About this exercise: Could you please find each line in the records that contains the word "Baru" and copy it?

-- -- --

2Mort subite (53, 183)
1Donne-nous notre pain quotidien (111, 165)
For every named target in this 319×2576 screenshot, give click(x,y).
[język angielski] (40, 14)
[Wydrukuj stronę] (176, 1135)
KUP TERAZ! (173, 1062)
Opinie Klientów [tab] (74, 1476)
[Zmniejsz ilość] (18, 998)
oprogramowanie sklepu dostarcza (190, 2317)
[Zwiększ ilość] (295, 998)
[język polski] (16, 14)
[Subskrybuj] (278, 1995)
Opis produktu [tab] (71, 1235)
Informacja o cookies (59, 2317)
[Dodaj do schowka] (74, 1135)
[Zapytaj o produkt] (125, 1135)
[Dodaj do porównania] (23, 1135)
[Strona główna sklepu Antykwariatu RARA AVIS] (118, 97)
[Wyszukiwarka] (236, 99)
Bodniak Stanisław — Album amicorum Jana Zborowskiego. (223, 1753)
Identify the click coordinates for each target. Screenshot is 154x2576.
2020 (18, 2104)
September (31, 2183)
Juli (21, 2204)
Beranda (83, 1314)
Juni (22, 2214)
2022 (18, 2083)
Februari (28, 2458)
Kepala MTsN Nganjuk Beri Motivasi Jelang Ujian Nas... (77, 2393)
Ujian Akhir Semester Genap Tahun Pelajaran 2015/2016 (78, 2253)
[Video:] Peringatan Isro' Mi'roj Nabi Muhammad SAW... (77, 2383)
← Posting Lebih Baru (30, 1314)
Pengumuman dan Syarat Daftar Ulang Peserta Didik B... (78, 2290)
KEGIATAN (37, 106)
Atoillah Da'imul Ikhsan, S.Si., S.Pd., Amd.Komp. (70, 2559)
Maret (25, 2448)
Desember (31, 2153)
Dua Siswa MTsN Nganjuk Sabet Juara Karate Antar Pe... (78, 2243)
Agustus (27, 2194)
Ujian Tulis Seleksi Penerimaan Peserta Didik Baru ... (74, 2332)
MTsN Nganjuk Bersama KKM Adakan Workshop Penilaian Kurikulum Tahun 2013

-- -- --

The answer:
← Posting Lebih Baru (30, 1314)
Ujian Tulis Seleksi Penerimaan Peserta Didik Baru ... (74, 2332)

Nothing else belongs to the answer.